Rows of pointing data
# # #

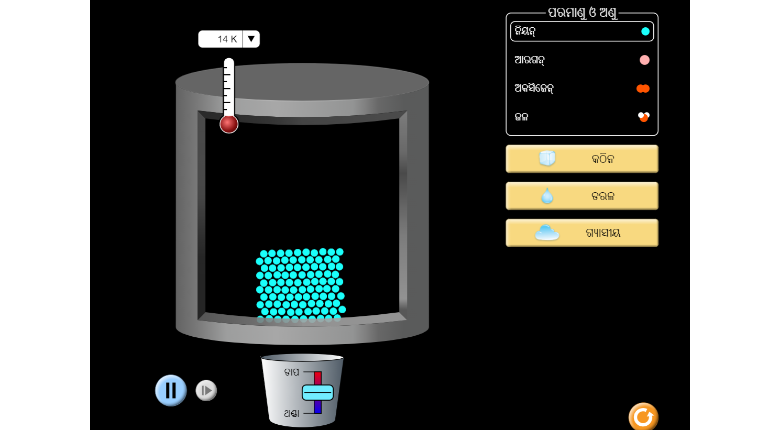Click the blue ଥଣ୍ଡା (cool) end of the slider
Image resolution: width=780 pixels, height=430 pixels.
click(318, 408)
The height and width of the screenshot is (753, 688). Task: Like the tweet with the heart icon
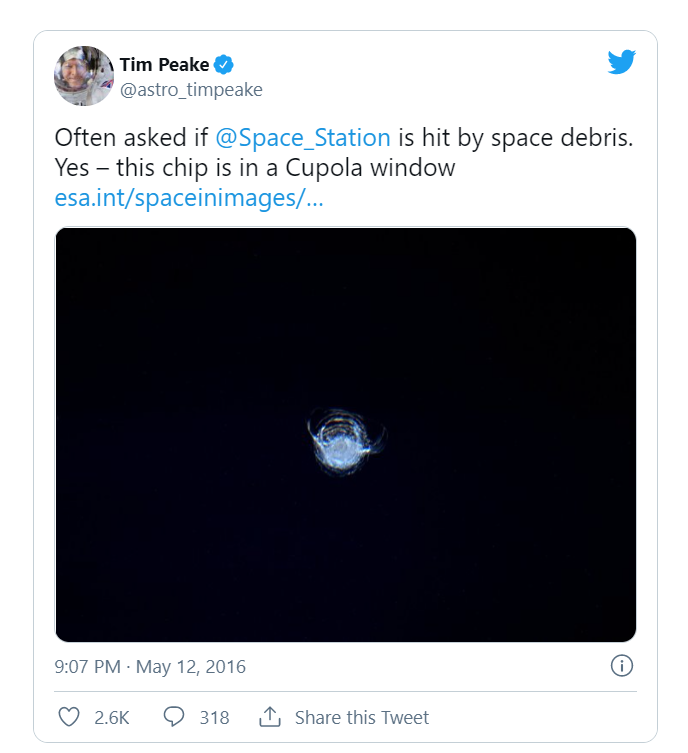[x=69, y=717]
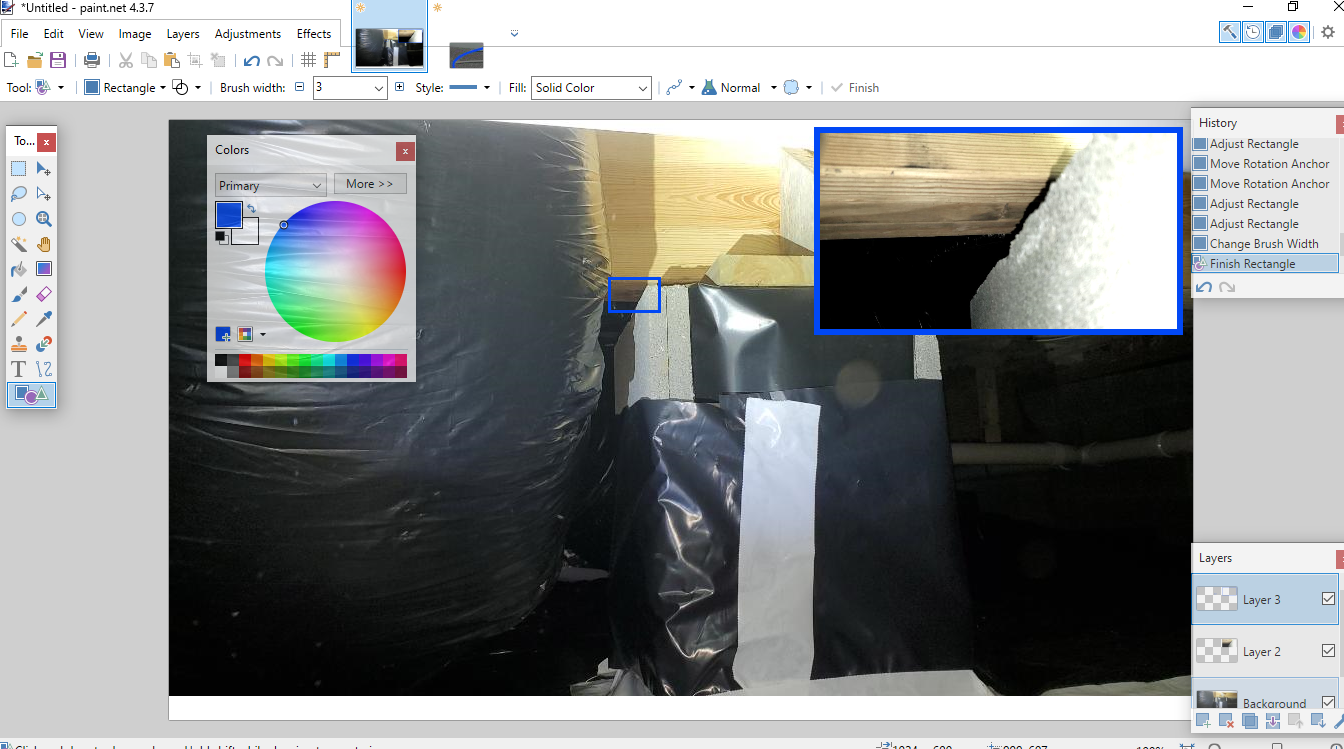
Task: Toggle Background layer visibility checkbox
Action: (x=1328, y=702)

# # #

**Stated exercise:** Reproduce every one of these rows word for word, leaving the pictures out of your answer.

**Result:**
Click the blue ଥଣ୍ଡା (cool) end of the slider
Image resolution: width=780 pixels, height=430 pixels.
click(318, 408)
The height and width of the screenshot is (753, 688). Task: Like the tweet with the heart icon
[x=69, y=717]
Task: Toggle Background layer visibility checkbox
Action: (x=1328, y=702)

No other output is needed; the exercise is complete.